» **ЗАДАНИЯ**:
1. Выведите отрывок из текста о древней русской словесности между словами «Наконец, критик приступает» и «своими собственными явлениями.», включительно.
2. Перечислите всех лиц, которые в тексте о древней русской словесности названы по имени или фамилии.
3. Изложите содержание текста о древней русской словесности в двух предложениях.

Переходя к словесности русской, критик прежде дает характеристику славянского племени, а затем говорит о России. Речь его клонится к тому, что у нас, до той самой эпохи, когда Петром Великим внесены были элементы европейской цивилизации, не могло быть даже и тени литературы в том смысле, как, по мнению критика, должно понимать это слово (т. е. как выражение народного самопознания в слове). Памятники нашей древней словесности не представляют с своей внутренней стороны особенного интереса ни для исторического, ни для критического изучения; единственная форма, в которой они могут быть рассматриваемы, это – расположение их в хронологическом порядке. Такой строгий приговор объясняется скудостью разработки литературных наших памятников в то время, когда книга Греча была единственным руководством для изучения нашей словесности.
Наконец, критик приступает к труду Максимовича и относится к нему скептически и строго. Он не допускает рассматривания древней нашей словесности в её постепенном развитии и взаимной связи, и в связи со всею жизнию народа, особенно с его просвещением, после того, как единственной формой расположения словесных памятников признал порядок хронологический. Он осуждает деление на периоды, ибо, по его убеждению, в древней русской словесности никакого движения не было, кроме движения в языке. Кроме того, периоды характеризуются Максимовичем не степенями развития словесности, как бы следовало, а внешними, не относящимися к ней фактами и обстоятельствами. Наконец, нет единства в делении: в первых трех периодах основанием служат, как сказано, события, совершенно посторонние словесности, а в четвертом, начинает она понемногу обозначаться своими собственными явлениями.

Сохранённые строки
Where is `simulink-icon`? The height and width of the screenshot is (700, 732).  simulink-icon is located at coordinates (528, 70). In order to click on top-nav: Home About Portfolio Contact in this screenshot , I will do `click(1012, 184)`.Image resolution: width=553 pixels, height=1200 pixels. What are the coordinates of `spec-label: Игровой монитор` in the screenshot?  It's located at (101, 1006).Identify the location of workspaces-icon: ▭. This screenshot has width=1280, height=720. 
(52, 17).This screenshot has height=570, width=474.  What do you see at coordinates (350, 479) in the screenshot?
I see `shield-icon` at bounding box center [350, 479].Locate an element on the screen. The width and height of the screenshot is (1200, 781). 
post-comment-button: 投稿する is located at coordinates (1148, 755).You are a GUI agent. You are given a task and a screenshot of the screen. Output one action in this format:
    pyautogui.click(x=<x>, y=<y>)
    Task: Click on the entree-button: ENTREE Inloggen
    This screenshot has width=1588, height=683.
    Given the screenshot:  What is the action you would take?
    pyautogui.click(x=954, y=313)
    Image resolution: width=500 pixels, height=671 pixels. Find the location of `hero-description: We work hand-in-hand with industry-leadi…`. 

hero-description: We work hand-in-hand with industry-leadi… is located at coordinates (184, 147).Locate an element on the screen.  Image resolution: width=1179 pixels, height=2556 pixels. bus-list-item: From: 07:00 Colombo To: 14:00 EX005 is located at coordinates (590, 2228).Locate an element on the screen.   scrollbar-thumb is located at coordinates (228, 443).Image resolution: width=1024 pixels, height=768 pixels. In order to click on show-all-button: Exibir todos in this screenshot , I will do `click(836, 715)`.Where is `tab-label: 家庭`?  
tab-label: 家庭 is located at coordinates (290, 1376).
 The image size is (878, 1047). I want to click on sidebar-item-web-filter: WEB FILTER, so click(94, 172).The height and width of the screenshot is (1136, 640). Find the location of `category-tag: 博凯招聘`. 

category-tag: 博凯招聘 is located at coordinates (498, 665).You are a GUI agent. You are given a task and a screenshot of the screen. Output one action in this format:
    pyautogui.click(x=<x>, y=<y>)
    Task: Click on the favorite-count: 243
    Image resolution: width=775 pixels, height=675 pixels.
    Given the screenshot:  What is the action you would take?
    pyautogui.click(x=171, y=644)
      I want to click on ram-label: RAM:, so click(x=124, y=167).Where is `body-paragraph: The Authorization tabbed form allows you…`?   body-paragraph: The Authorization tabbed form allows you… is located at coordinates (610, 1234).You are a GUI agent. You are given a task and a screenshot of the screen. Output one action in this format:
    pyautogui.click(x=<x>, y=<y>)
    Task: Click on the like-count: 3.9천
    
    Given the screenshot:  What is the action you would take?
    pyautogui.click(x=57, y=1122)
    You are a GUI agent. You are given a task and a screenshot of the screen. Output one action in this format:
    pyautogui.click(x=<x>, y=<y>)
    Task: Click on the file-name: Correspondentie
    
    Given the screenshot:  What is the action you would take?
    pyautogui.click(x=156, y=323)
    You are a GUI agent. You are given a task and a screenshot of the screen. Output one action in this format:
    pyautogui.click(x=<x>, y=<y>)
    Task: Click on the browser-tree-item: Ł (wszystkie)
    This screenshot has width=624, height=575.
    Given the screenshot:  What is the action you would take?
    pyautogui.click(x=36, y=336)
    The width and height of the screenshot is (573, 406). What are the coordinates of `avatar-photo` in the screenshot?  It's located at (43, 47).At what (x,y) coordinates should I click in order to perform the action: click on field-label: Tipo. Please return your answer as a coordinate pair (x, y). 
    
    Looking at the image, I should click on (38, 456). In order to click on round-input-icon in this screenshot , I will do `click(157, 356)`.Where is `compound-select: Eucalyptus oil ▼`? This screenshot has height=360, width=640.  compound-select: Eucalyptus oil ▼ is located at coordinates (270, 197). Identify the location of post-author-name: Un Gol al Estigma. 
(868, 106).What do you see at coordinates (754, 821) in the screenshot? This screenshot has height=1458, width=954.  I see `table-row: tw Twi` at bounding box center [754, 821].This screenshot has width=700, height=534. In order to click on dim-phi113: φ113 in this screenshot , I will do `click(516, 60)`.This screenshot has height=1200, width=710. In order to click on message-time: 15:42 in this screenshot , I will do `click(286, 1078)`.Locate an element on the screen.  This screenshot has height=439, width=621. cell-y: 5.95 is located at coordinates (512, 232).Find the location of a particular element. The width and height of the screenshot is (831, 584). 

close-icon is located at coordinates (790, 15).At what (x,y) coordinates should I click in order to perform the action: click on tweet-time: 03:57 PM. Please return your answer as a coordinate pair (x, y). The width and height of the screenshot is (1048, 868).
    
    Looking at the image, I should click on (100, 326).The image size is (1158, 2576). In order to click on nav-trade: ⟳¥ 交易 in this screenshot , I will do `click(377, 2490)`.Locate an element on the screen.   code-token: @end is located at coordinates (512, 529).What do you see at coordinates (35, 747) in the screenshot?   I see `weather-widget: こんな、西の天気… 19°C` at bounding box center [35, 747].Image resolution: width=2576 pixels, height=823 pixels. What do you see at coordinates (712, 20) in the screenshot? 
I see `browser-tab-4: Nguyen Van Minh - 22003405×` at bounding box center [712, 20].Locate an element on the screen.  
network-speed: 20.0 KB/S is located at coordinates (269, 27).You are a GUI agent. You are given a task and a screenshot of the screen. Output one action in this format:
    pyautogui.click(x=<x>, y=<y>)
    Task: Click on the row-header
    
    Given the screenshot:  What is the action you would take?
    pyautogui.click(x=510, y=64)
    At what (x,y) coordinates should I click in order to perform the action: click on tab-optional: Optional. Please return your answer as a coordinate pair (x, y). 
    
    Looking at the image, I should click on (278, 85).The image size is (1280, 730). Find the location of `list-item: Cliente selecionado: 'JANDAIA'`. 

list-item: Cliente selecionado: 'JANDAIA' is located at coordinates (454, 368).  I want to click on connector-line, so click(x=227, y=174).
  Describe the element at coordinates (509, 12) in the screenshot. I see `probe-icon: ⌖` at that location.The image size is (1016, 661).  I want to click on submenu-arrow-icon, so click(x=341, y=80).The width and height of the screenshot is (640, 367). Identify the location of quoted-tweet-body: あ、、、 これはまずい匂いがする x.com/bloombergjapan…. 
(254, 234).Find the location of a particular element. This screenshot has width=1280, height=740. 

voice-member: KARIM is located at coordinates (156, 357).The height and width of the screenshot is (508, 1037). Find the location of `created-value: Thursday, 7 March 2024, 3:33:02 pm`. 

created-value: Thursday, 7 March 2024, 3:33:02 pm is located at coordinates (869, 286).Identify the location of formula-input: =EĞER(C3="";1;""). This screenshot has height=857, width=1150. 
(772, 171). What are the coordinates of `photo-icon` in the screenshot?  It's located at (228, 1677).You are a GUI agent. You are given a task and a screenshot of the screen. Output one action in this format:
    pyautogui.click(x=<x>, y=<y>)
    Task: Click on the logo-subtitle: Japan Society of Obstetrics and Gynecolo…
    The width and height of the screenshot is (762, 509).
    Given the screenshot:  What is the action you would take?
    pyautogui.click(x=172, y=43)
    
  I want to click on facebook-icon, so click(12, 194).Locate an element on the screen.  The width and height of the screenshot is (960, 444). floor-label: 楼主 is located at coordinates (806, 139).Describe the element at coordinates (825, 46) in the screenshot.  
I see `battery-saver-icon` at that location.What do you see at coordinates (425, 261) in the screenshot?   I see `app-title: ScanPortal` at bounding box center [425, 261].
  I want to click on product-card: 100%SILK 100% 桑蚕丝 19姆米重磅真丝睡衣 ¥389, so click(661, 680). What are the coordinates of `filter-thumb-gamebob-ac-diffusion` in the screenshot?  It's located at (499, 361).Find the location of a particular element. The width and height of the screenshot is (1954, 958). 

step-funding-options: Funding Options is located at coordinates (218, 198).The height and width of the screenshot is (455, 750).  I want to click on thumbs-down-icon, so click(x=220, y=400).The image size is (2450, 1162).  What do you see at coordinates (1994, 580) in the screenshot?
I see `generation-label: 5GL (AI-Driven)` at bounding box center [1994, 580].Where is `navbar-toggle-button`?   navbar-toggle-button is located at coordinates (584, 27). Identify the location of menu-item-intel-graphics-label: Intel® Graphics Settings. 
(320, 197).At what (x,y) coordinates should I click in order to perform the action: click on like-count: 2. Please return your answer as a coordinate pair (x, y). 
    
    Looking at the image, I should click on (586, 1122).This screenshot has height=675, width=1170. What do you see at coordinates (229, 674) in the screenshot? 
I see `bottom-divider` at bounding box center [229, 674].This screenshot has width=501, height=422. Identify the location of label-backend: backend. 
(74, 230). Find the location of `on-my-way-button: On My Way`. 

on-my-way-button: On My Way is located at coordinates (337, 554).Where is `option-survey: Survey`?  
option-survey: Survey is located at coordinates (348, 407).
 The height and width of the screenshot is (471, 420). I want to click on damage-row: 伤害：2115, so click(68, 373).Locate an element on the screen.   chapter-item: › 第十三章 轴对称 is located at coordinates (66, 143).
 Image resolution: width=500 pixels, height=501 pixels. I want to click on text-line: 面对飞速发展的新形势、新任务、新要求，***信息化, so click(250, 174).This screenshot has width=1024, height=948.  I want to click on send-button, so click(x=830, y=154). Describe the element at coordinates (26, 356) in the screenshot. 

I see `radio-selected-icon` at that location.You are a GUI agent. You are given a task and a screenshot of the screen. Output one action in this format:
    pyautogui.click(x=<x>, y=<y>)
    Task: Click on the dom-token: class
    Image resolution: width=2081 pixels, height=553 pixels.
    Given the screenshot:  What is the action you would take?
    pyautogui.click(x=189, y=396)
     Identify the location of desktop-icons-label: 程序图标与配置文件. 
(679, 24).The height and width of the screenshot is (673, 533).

» **ОТВЕТЫ К ЗАДАНИЯМ**:
1.
Наконец, критик приступает к труду Максимовича и относится к нему скептически и строго. Он не допускает рассматривания древней нашей словесности в её постепенном развитии и взаимной связи, и в связи со всею жизнию народа, особенно с его просвещением, после того, как единственной формой расположения словесных памятников признал порядок хронологический. Он осуждает деление на периоды, ибо, по его убеждению, в древней русской словесности никакого движения не было, кроме движения в языке. Кроме того, периоды характеризуются Максимовичем не степенями развития словесности, как бы следовало, а внешними, не относящимися к ней фактами и обстоятельствами. Наконец, нет единства в делении: в первых трех периодах основанием служат, как сказано, события, совершенно посторонние словесности, а в четвертом, начинает она понемногу обозначаться своими собственными явлениями.

2. Петр Великий, Греч, Максимович.

3. Критик утверждает, что до эпохи Петра Великого в России не могло быть литературы как выражения народного самопознания в слове, а памятники древней словесности можно рассматривать лишь в хронологическом порядке. К труду Максимовича он относится скептически и строго и осуждает его деление на периоды, которые характеризуются посторонними словесности фактами и лишены единства.